RE: Stop Loss Positioning Guide

(2019-02-06, 09:20 PM)Red Barron Wrote: This chart says to "buy a close" above breakout resistance. Note, the quote says just to buy "a close" above resistance, not necessarily the 1st close after breakout. Curious and vague. I don\'t remember reading in the book to buy a close. Often, a stock will jump up and close at a high price only to tank the next morning or in after hours trading. So, I'm a little hesistant to buy at the close. I thought the book implied to just buy 1/8 of dollar above resistance. Sam's book badly needs a new edition written by him, or someone else w/expertise. The market and trading has changed so much since back then.

That's because of newer information than the book as Stan has run a service since the 1990s called the Global Trend Alert for institutional investors, so the method has evolved over the years. Which was part of the reason for me starting this site as it helped me to gather more information on the method and talk with other people trading with it.

But to the specific point you mentioned. Read the Q&A that I did with Stan Weinstein in 2013 here: https://stageanalysis.net/forum/showthre...623#pid623 The second question on false breakouts highlights the reason for buying a close instead of using buy stops nowadays.

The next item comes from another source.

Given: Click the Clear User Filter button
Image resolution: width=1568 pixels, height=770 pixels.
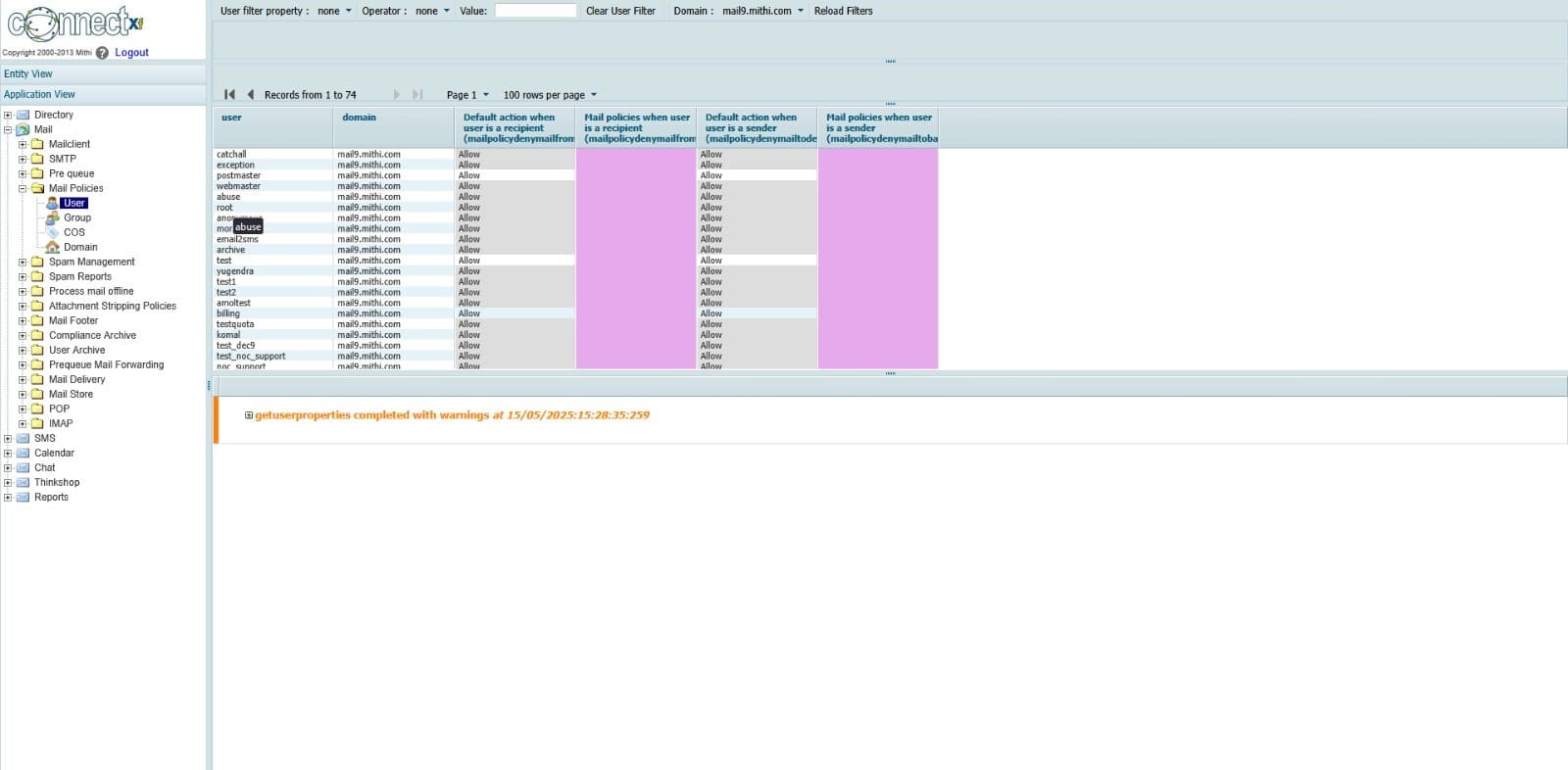Looking at the screenshot, I should tap(620, 11).
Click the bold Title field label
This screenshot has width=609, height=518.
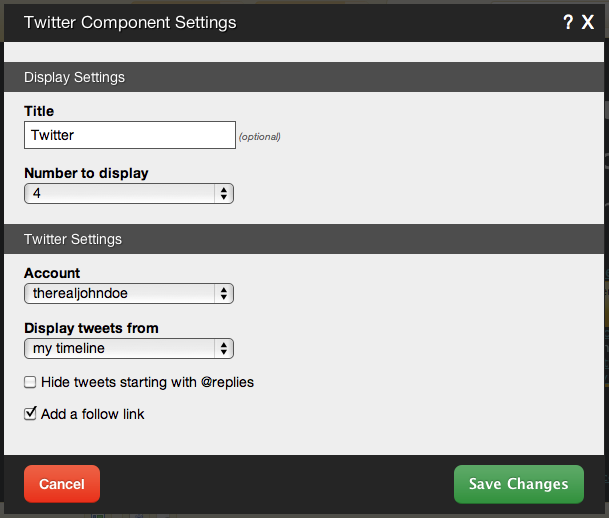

The method took me many years to get a handle of properly, so read as much as you can, and practice every day, as there's no short cuts I'm afraid. Althought there's a wealth of information on the forum from all the years of discussions. So that should help give you a leg up if you take the time to read through.

isatrader

Fate does not always let you fix the tuition fee. She delivers the educational wallop and presents her own bill - Reminiscences of a Stock Operator.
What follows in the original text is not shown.